Lately, I’ve been musing on midwifery. My fascination with women always seems to lead me back to birth and the state of womanhood. The sight and thought of women giving birth in hospitals inexplicably boils my blood. Perhaps it stems from my contempt for contemporary society, the liberal obsession with “progress,” or my peculiar admiration for Ted Kaczynski.
As I reflected on midwifery, my thoughts turned to the disappearance of ritual—the loss of tradition in modern society. I can’t recall who I heard speak about it—Louise Perry or Mary Harrington, perhaps—but they remarked on how young women today lack the generational knowledge of motherhood once passed down orally from mother to daughter. This absence struck a chord with me, not only regarding motherhood but also other vanishing traditions. Consider immigrant families who come to Western societies and watch their children shed their cultural heritage in favor of liberal Western norms. But this post isn’t about lamenting the death of traditions and cultures—it’s about lamenting the loss for women.
Earlier this week, I joked about becoming the Ted Kaczynski of contemporary medicine. Modern medicine, for all its miracles, often treats symptoms instead of addressing the person as a whole. That’s not to dismiss its monumental achievements: penicillin, EpiPens, life-saving surgeries—all extraordinary accomplishments. Yet I wonder to what extent these interventions conflict with natural selection.
From a naturalistic or holistic perspective, if the world is truly “dog-eat-dog”—where the strong thrive and the weak falter—then doesn’t modern medicine, in some cases, undercut this reality? Consider diseases like cancer or conditions like obesity, which modern interventions aim to mitigate. Have we inadvertently created a society that selects for the sickly, one where the mean deviates toward the lowest common denominator in pursuit of safety and comfort?
But what does any of this have to do with midwifery?
It brings me back to childbirth. For centuries—millennia—women gave birth naturally, without intervention. Does an elephant consult an “elephant doctor” to plan her delivery? Does she induce labor when the calf isn’t born by a specific date? No. The elephant instinctively knows what to do. She possesses a natural maternal wisdom, a knowledge that, for humans, was once intrinsic and passed down through generations.
Yet, at some point—likely in the late 19th century—this natural wisdom was supplanted by obstetrics and the medicalized hospital birth. Intervention became the norm. Medicine shifted away from holism—treating the person as a whole—toward atomism: breaking down the human experience into isolated, manageable parts. Pregnancy and childbirth, once sacred and deeply personal, became clinical processes to be managed, scheduled, and optimized.

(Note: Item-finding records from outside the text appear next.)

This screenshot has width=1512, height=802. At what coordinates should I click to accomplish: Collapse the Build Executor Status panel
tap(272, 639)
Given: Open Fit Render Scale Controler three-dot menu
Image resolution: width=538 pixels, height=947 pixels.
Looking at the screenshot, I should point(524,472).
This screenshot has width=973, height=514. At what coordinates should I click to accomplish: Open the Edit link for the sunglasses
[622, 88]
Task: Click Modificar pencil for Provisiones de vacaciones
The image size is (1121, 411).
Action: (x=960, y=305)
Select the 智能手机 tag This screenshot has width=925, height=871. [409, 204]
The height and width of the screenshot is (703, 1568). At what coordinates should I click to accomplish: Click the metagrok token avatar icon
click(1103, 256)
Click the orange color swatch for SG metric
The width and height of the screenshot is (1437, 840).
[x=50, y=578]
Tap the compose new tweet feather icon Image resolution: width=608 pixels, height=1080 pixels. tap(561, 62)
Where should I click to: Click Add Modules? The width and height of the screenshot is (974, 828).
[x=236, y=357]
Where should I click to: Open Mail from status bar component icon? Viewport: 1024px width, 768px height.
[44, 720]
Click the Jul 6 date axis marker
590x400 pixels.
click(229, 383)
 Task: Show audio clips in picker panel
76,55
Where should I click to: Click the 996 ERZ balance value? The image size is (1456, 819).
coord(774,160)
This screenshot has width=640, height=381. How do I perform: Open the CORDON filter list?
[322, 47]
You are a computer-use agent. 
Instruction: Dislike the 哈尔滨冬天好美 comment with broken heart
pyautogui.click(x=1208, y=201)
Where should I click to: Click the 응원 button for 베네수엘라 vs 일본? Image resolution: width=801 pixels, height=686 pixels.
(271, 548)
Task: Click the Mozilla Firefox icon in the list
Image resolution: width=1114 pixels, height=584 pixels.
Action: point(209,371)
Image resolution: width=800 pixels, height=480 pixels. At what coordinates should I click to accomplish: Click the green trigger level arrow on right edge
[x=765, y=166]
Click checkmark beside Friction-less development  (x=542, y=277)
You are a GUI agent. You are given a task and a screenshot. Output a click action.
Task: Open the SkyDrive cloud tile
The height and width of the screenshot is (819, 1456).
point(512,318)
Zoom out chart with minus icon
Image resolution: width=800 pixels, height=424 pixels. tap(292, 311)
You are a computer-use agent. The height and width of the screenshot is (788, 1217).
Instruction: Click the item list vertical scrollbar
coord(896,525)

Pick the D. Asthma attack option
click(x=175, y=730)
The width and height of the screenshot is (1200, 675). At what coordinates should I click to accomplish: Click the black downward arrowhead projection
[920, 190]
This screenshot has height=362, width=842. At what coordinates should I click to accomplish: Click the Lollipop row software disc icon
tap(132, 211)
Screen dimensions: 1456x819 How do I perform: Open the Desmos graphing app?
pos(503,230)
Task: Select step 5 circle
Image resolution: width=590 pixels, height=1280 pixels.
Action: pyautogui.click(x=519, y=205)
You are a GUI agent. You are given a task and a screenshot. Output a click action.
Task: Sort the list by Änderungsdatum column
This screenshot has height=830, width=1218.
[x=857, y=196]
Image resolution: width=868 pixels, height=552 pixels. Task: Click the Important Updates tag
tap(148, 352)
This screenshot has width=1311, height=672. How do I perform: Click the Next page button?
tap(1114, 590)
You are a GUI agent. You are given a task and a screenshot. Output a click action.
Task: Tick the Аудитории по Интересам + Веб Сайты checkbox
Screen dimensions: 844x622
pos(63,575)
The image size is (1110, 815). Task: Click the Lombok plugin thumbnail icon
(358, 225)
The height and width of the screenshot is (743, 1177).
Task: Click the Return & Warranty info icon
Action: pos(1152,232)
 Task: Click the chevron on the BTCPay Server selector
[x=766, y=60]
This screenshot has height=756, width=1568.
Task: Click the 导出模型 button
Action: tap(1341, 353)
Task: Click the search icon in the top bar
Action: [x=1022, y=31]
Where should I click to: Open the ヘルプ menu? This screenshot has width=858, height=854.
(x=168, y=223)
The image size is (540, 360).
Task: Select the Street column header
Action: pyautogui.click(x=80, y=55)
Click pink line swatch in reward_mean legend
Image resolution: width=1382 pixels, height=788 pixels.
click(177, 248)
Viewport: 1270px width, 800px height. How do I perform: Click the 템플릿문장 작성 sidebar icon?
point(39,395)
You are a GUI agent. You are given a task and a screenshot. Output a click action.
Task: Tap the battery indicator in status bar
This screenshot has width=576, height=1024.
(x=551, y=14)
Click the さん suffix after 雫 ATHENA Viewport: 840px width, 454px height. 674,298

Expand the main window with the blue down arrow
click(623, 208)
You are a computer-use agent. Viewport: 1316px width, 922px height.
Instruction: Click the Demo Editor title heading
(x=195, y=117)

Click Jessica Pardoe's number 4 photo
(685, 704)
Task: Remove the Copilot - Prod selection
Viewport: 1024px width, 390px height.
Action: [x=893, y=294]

Why do women give birth in hospitals? What compels them to submit to this system? For thousands of years, women knew everything needed to bring life into the world—through instinct, through community, through tradition. But now, pregnancy has been framed as an “inconvenience” or an ordeal to be managed as efficiently as possible.
My musings ultimately finish with this thought: People often think change happens suddenly, but it’s gradual. Every small or big action is a stepping stone toward a new reality. Ted Kaczynski, for all his violence, was a man of action—he understood this. In many respects, I think he was right. His actions highlight the larger problem of our society: peaceful comfort, safety, and the illusion of security have become our prisons. We live like animals on a farm.
Think about it: a cow is tended to when it needs care, milked when it’s ready, and otherwise left to exist in a controlled environment—until it’s sent to slaughter. Are we really so different? Or consider the zoo animal, stuck in a manufactured habitat, its every need accounted for but its freedom gone. How can we be so sure we’re not just zoo animals to a larger, external force? Perhaps that force is governmental, or cultural, or something even more systemic.
It reminds me of the Pirates of the Caribbean trilogy, particularly the conflict between Jack Sparrow, Davy Jones, and Lord Beckett. Jack represents the free-spirited, untamed possibility of an open ocean—a world without fences, wild and full of opportunity. Davy Jones, with his Lovecraftian power, symbolizes nature’s raw, unyielding force, while Lord Beckett stands for the British Empire’s mastery of subjugation—of bending nature to its will, not living harmoniously with it but controlling it. Humans, I think, are often like Beckett. We don’t unite with nature; we conquer it.
This brings me to my lamentation: I wish we treated people more like human beings—creatures of nature—rather than as entities to be controlled, farmed, and managed. Perhaps that’s not even the core of my grief. Perhaps I’m longing for something deeper—a time long past, or maybe a time that never was. A man out of sync with his era.
For any women reading this, I encourage you to consider a holistic approach to your health—particularly regarding childbirth. We’ve lost so much wisdom, so much connection to our own instincts, and the knowledge passed down through generations. Disclaimer: I am not a medical doctor, and this is just my opinion. Please do your own research and consult professionals before making any decisions about your health.